A particularly daunting dichotomy for me is the stubborn resistance of climate change deniers to acknowledge the scientific truth of global warming. I know many elected Republican officials are paid handsomely in campaign contributions by those who benefit from befouling our air and water which they value over the future of our planet and the people who live here. But I remember hearing from two speakers at National Conference of Editorial Writers conventions in the last 10 years, both retired military officers who would be expected to tilt to the more conservative end of the political spectrum, who were unequivocal about the implications of climate change on national security. Our failure to prevent further degradation of the natural world and reverse the rate of climate change, they argued, was to court continued political and military turmoil in regions around the world.
So many of these conflicts are about one fundamental element: water. But even that reliably Republican call to support national defense above all else can't compete with offers of so much campaign cash to persuade politicians to trade their self respect and morality just to pretend to not believe in science.
Merriam-Webster defines science as "the state of knowing: knowledge as distinguished from ignorance or misunderstanding." It is disturbing that we are unable to agree on general truths as the Amazon is threatened and the measles epidemic looms. And don't get me started on lawn chemicals.

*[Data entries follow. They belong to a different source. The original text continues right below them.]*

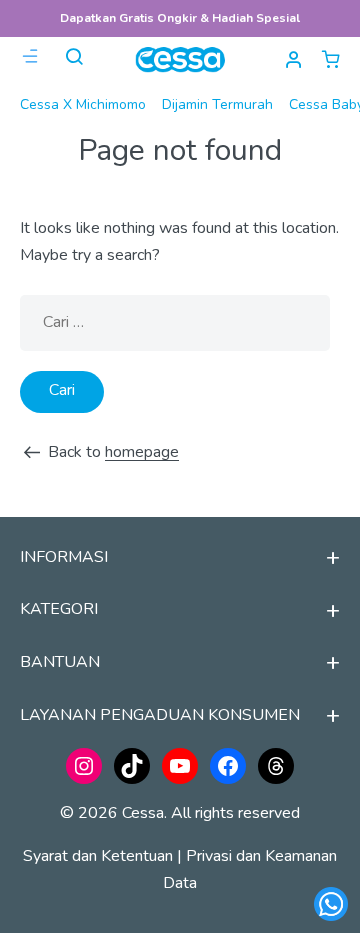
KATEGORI (59, 609)
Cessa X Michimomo (83, 104)
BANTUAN (60, 662)
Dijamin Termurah (217, 104)
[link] (331, 59)
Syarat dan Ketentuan (98, 856)
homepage (142, 452)
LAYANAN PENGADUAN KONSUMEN (160, 715)
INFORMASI (64, 557)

But the power of words really consumed me during the 72 hours in early August when we were punched in the gut by two more horrific domestic terrorist mass killings (I can't tell you how frightened I am that there may have since been more massacres as you read this), and the death of one of America's greatest writers, Toni Morrison. The words we tolerate in our civic and political discourse are fueling mass murders on a scale unimaginable anywhere else in the world. They are words that foment hatred and terror. And they are inevitably followed by now familiar words meant to make us feel better even as they are laughably inadequate and misleading.
No one knew this better than Morrison whose words touched our hearts, sparked our minds and inspired our souls. Morrison's words were elegant and eloquent and in them we find beauty and truth. It's hard to imagine right now a return to respect for words as a way to heal our nation. And yet it may be the only way.
Cullen's DIY Diversity
Tim Cullen, former Wisconsin state senator, state secretary of Health and Human Services, and health care executive, has had a distinguished career and many admirable accomplishments. But it was his time on the Janesville School Board that led to one of his greatest inspirations — increasing teacher diversity. Cullen saw the importance of students of color seeing teachers who looked like them and decided to do something about it. He established a foundation to award scholarships of $5,000 a year for up to five years for Janesville High School seniors who go to college, get their teaching degrees and apply to teach in Janesville. Since 2013 eight teachers of color from the Janesville Multicultural Teacher Scholarship Program are teaching and nine more are on that path. This year Cullen received the National Education Association 2019 President's Award, NEA's highest honor, for his work. Cullen's a humble guy. But this is a big deal for an amazing program.